Conclusion and Policy Implications for the Developing World
As we have seen, the relationship between economic growth and corruption remains tenuous; the theory suggests a negative correlation between both variables yet empirically we have found some controversial results regarding the strength of this relationship. The surrounding explanatory hypotheses do aid our understanding of the Asian growth but the effects of corruption are multiple and vary by type, location, and extent (Klitgaard 1988) consequently blurring the implications for policy making.
Throughout this essay we have looked at the impact of corruption on long term growth but it might be that in the short run we see some positive effects. This can greatly impact the ability of policy makers when attempting to stimulate economic development as it suggests eradication of corruption may not always yield the expected economic outcomes (Rock and Bonnett, 2004). Whilst corruption is harmful, it is not the single most detrimental factor to economic growth, contrary to what the World Bank might suggest. As we have seen, the damages of corruption are exacerbated by poor institutions, poor political structures and the size of the developing country, however when structured and monopolised via the 'stationary bandit' analogy, corruption could play a central role in sustaining a pro-capitalist, pro-growth economy, as was the case under the Suharto government in Indonesia (Rock, 2002).

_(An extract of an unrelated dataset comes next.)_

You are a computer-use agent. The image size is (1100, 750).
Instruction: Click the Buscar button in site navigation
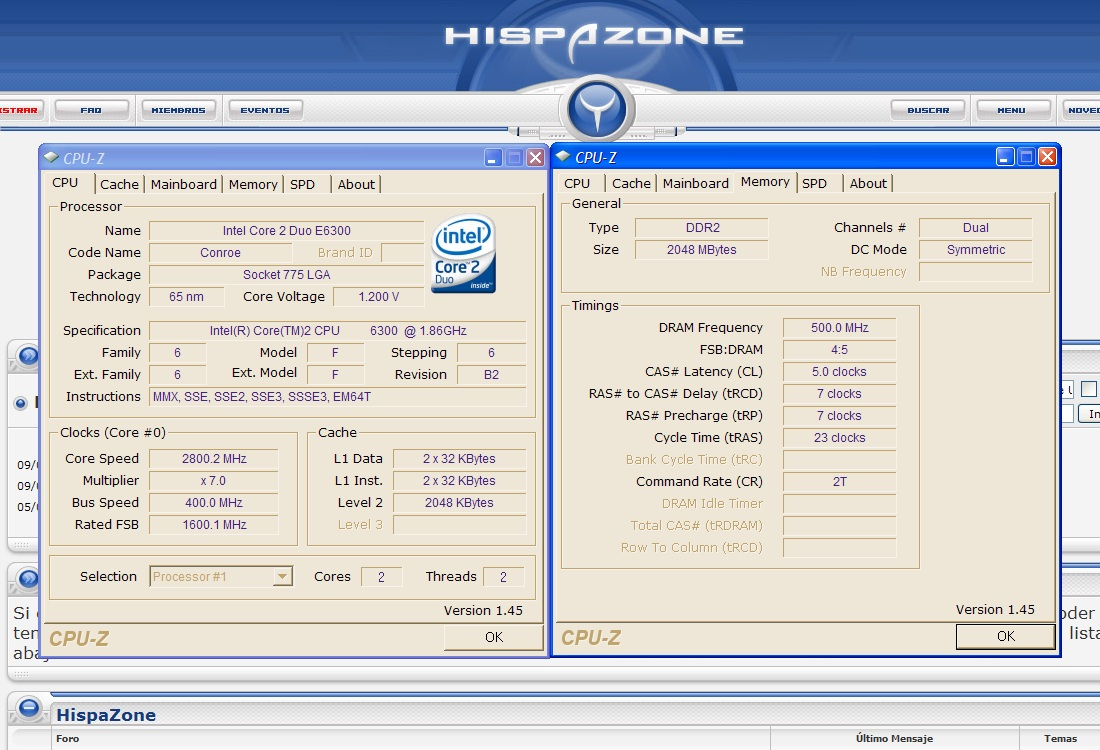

Nevertheless, understanding this multi-faceted relationship is far from black and white and it is difficult to make sense of highly aggregate measures of corruption and its link with growth (Mishra (pers.comm) 2012). Whilst more sophisticated measures have been developed in the past decade (Rose-Ackerman, 2004), the nature of corruption which thrives on secrecy, coupled with the use of technology, poses increasing threats to long term growth and thus becomes a more elusive problem to policy makers when trying to decide on effective long term strategies.

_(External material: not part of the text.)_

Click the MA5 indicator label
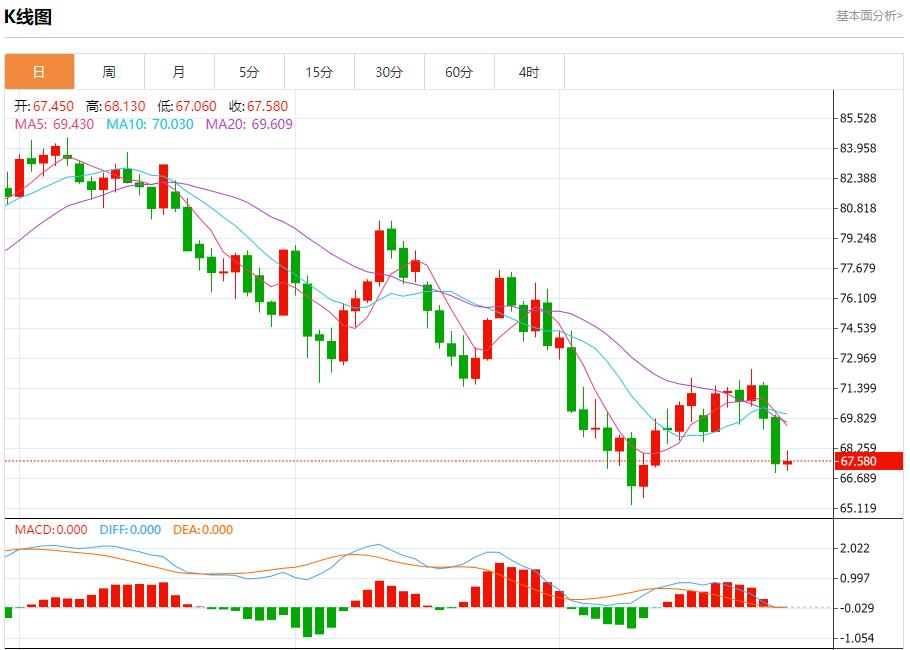 point(54,124)
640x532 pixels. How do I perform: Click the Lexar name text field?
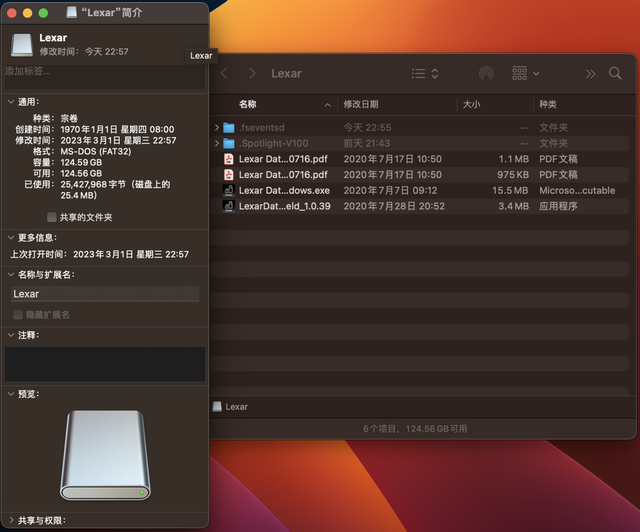[x=105, y=294]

As is shown in the graphs below, corruption levels in Asia are varied and whilst there is a general consensus that corruption is higher in most Asian countries than elsewhere in the world, the CPI for those countries is broadly in line with what their GDP per capita would predict; richer countries have lower corruption indices. However, outliers such as Singapore shows lower than expected per capita income given their low corruption rates, and China's control of corruption rate equating Mongolia's despite China's income per capita being over three times that of Mongolia's suggests that corruption is not entirely determined by income levels (Gill and Kharas, 2007).
Comparing the CPI and the GDP growth in China and Bangladesh for example we can see that CPI behaves similar to a constant whilst growth fluctuates over time. This might be because perceptions of corruption take time to evolve unlike growth rates which are fluctuating significantly, but nevertheless it may question the causal relationship between both variables (Mishra, 2007).